The Mix Fold 2 closely follows the layout of the Galaxy Z Fold 4—it’s a book-style foldable that has a phone-like front screen and a tablet-like flexible inner screen. The kicker is that the device is 40 percent thinner when folded up. We’re usually not on board with the smartphone thinness craze, but the thickness of foldables is a major concern. The 16-mm-thick Galaxy Z Fold really fills out your pocket compared to a normal smartphone, so Xiaomi is making progress here.

The Mix Fold 2 is just 11.2 mm thick when folded up, with each half measuring only 5.4 mm. Xiaomi’s phone is dramatically thinner than Samsung’s, and Xiaomi also manages to fit in a slightly bigger 4500 mAh battery (Samsung’s is 4400 mAh). The trick here—aside from Samsung not changing the Fold’s thickness or battery capacity for four years now—is that the Xiaomi foldable is a bit bigger than Samsung’s. When folded up, the Z Fold 4 is 155.1 mm x 67.1 mm x 15.8 mm, while Xiaomi’s device is at 161.6 mm x 73.9 mm x 11.2 mm. That 161.6 mm x 73.9 mm measurement is still smaller than a top-end smartphone, with an S22 Ultra measuring 163.3 mm x 77.9 mm x 8.9 mm.

On the front, you get a 120 Hz, 6.56-inch, 2520×1080 OLED display, while the inner foldable display is a 120 Hz, 8.02-inch, 2160×1914 OLED. Both screens are direct from Samsung Display, and the flexible display is made of the “Flexible Ultra Thin Glass” that Samsung pioneered.

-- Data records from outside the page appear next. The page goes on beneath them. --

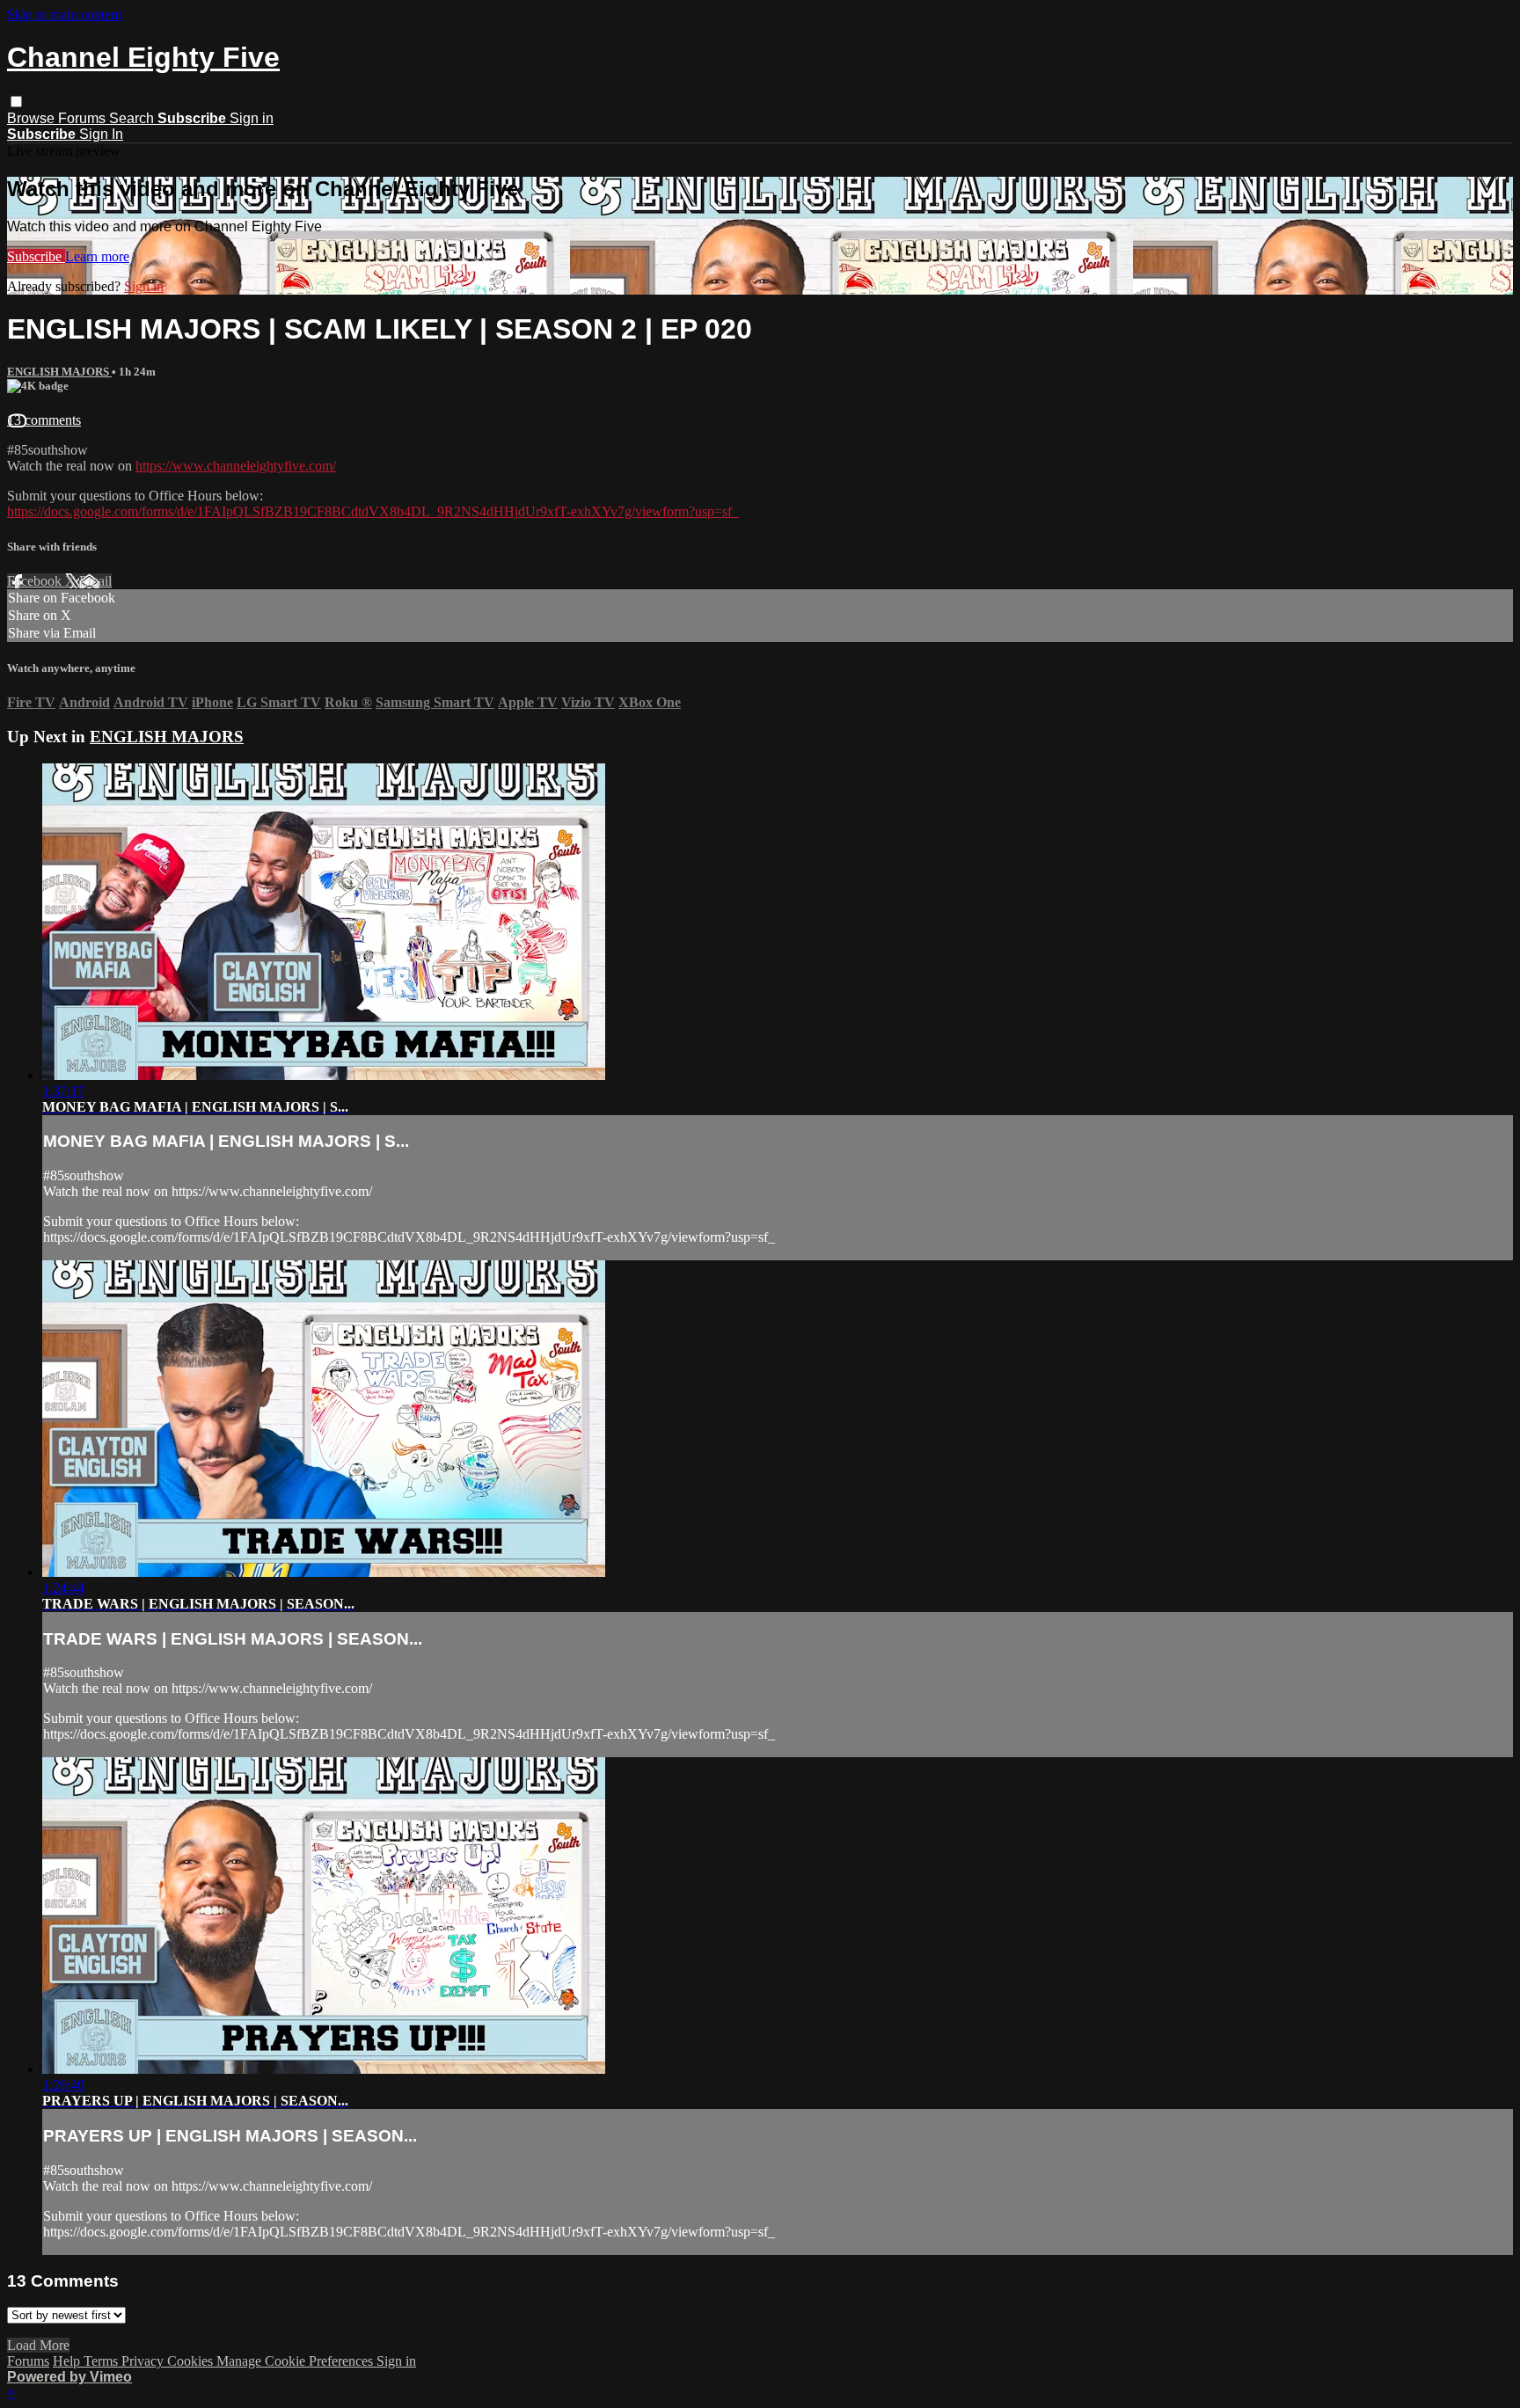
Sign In (101, 134)
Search (133, 118)
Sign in (252, 118)
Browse (32, 118)
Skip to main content (64, 14)
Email (95, 580)
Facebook (36, 580)
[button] (16, 101)
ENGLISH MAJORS (59, 371)
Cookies (191, 2360)
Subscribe (36, 256)
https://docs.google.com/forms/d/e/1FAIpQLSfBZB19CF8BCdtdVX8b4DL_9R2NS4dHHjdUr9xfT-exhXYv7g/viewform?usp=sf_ (373, 511)
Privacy (144, 2360)
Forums (83, 118)
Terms (102, 2360)
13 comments (44, 419)
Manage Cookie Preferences (296, 2360)
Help (68, 2360)
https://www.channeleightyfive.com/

Flexible glass provides some rigidity to the otherwise squishy plastic display. The outer layer should still be plastic that you can dent with a fingernail, though.

For specs, you’ve got a pretty normal high-end loadout: a Snapdragon 8+ Gen 1, 12GB of RAM, and generous tiers of storage at 256GB, 512GB, and 1TB. The cameras start with a 1/1.56-inch 50 MP Sony IMX 766, then there’s a 13 MP ultrawide, an 8 MP 2x telephoto, and a 20 MP front camera. The 4500 mAh battery supports 67 W charging.

Starting at RMB 8,999, or about $1,335, Xiaomi’s bigger, better foldable is also cheaper than Samsung’s. The phone goes on sale in China on August 16.